I worry about it sometimes...
I worry that maybe this is how it started with my father. Was he always paranoid schizophrenic?
I don't know... Or did his inner dialog get too loud? To the point that he couldn't turn it off... and so it made him snap... and turn into the monster that beat my mother.
My sister-in-law, Xuan, met my dad for the first time about 3 months ago.
She said he was a nice man who liked to joke.
He was on his meds.
I don't have a fond memory of him like that.
The last time I saw him, he was over-medicated and was like a zombie.
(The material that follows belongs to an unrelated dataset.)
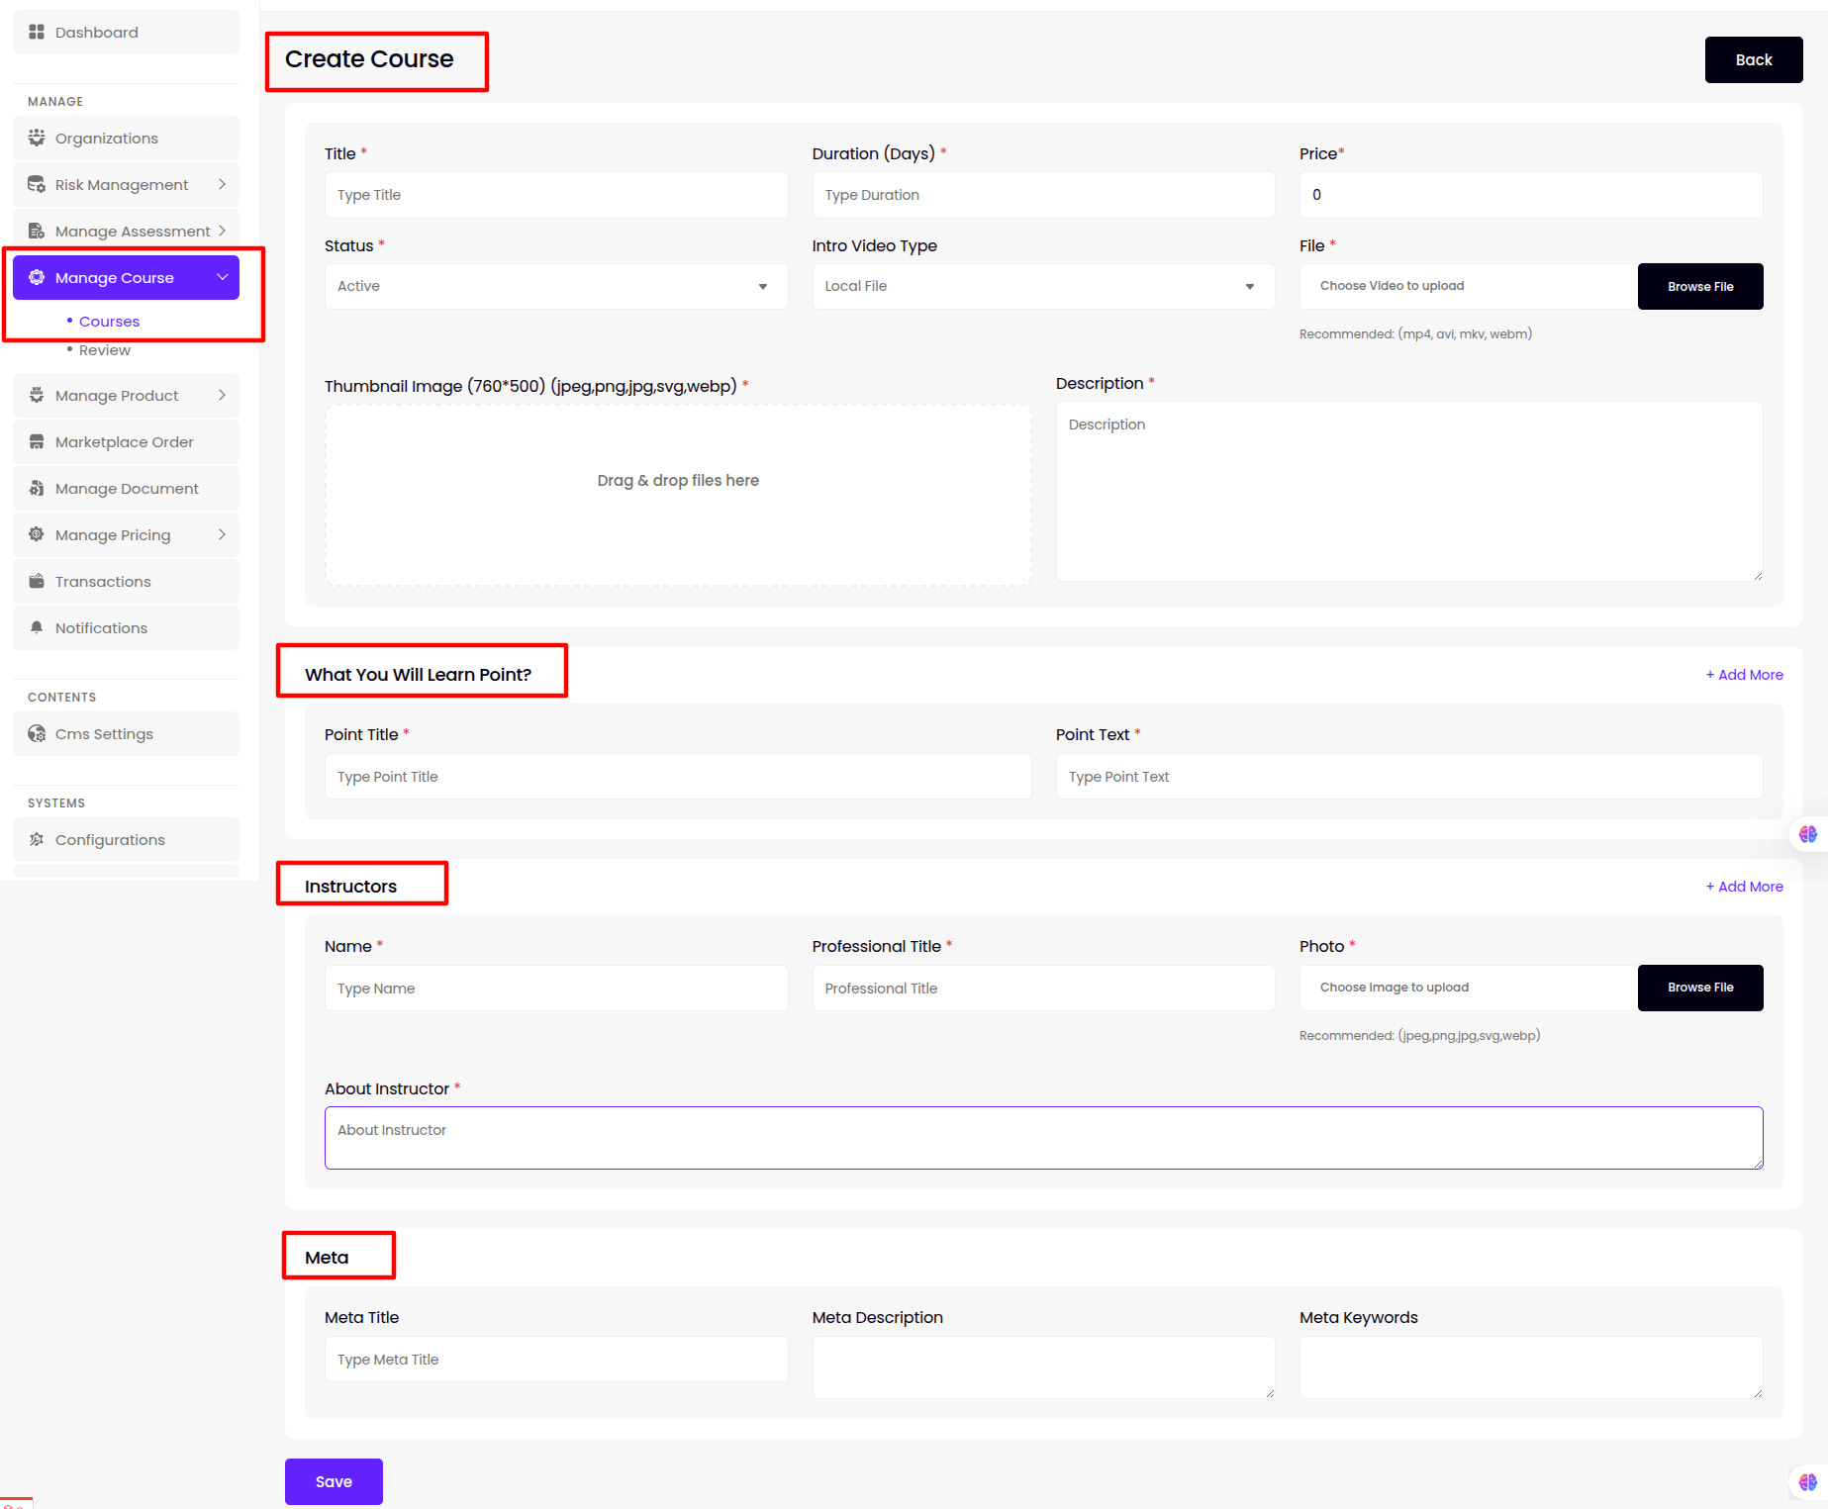Click the Organizations icon in sidebar

pos(37,139)
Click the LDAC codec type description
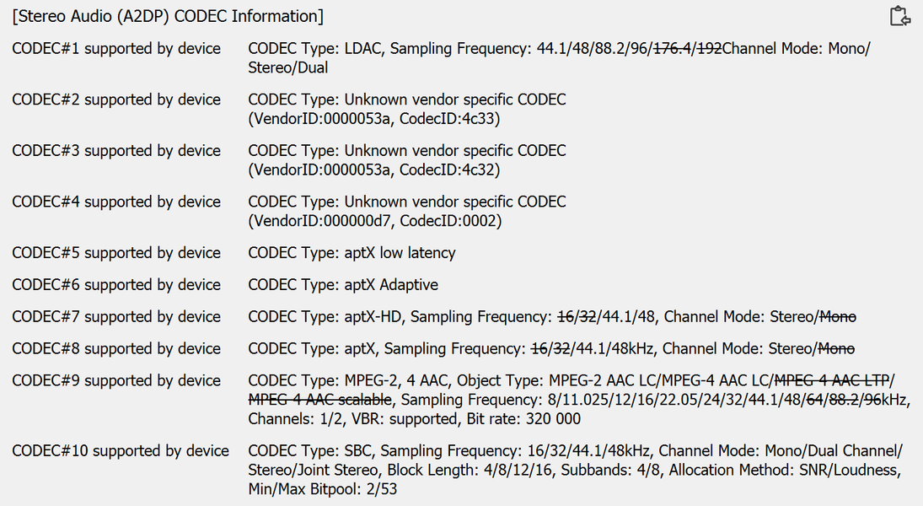Image resolution: width=923 pixels, height=506 pixels. (x=559, y=58)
My aunt said it was probably best with the passing of my grandfather.
That was 5 yeas ago.
Other than that, I only have childhood memories of him.
Not wanting to see us... or not having the time to see us because it would throw him off his "normal" schedule... Even after we had traveled 11+ hours to see him.
Or him showing up at our house unexpectantly, being loud and destructive, and then leaving just as unexpectantly.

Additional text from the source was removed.